Отрывок документа:
——————————

А если серьезно, то да, любой опыт, а такой особенно, не проходит даром, и все, что с нами происходит, безусловно, не может не иметь для нас последствий, в том числе и художественных. Я, кстати, не тематику или проблематику имею в виду. Эти вещи я считаю внешними по отношению к собственно художественной практике. Я имею в виду нечто более важное. Все, что мы переживаем теперь и в чем посильно участвуем, не может не сообщить нам какого-то иного ритма, какой-то неведомой ранее интонации, каких-то новых жанровых приключений.

Кстати, о жанрах. Я вот, например, все в большей и большей степени начинаю воспринимать такие сугубо служебные вещи, как социальные сети, как пространство художественного маневра. Когда я делаю те или иные записи в фейсбуке, я, помимо собственной воли, ощущаю какой-то новый для себя жанровый вызов. Я прямо ощущаю это как нечто вроде «рождения трагедии из духа музыки». Ну хорошо, не трагедии. И не из «духа музыки». Но все же.

Да и мощно расцветший митингово-лозунговый фольклор не может не инспирировать таких чутких к духу времени людей, как… Ну, ты понимаешь.

——————————

Исходные материалы:
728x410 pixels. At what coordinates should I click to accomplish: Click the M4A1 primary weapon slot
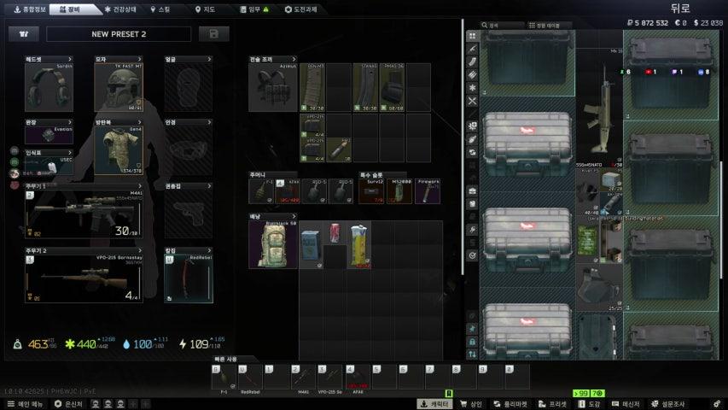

——————————

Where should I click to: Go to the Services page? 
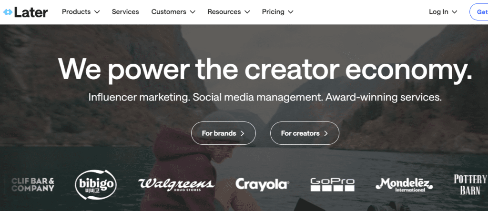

——————————

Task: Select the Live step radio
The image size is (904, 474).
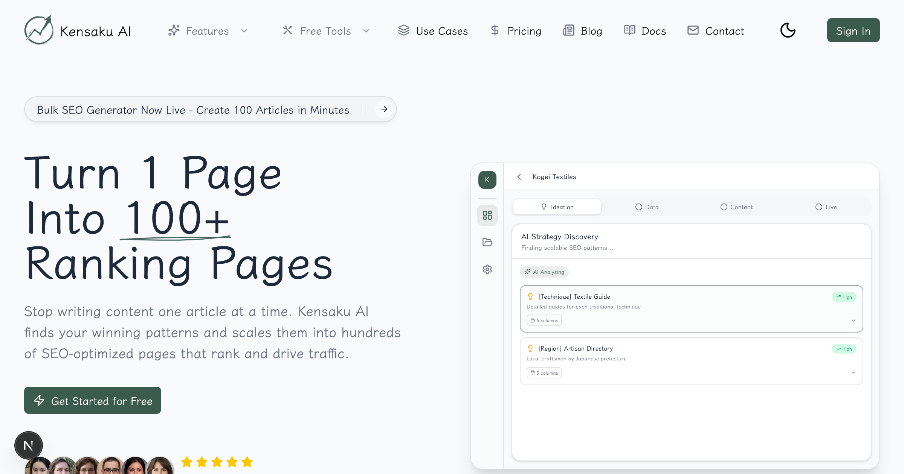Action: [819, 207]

——————————

Письменные задания:
a) Перечислите все, что, согласно отрывку, должно сообщить нам то, что мы переживаем теперь и в чем посильно участвуем.
b) В какой социальной сети, как сказано в отрывке, делаются записи, при которых ощущается новый жанровый вызов?
c) Перепишите дословно часть отрывка от слов «А если серьезно, то» до слов «новых жанровых приключений.» включительно.

Ответы:
a) Иной ритм, неведомая ранее интонация и новые жанровые приключения.

b) В фейсбуке.

c)
А если серьезно, то да, любой опыт, а такой особенно, не проходит даром, и все, что с нами происходит, безусловно, не может не иметь для нас последствий, в том числе и художественных. Я, кстати, не тематику или проблематику имею в виду. Эти вещи я считаю внешними по отношению к собственно художественной практике. Я имею в виду нечто более важное. Все, что мы переживаем теперь и в чем посильно участвуем, не может не сообщить нам какого-то иного ритма, какой-то неведомой ранее интонации, каких-то новых жанровых приключений.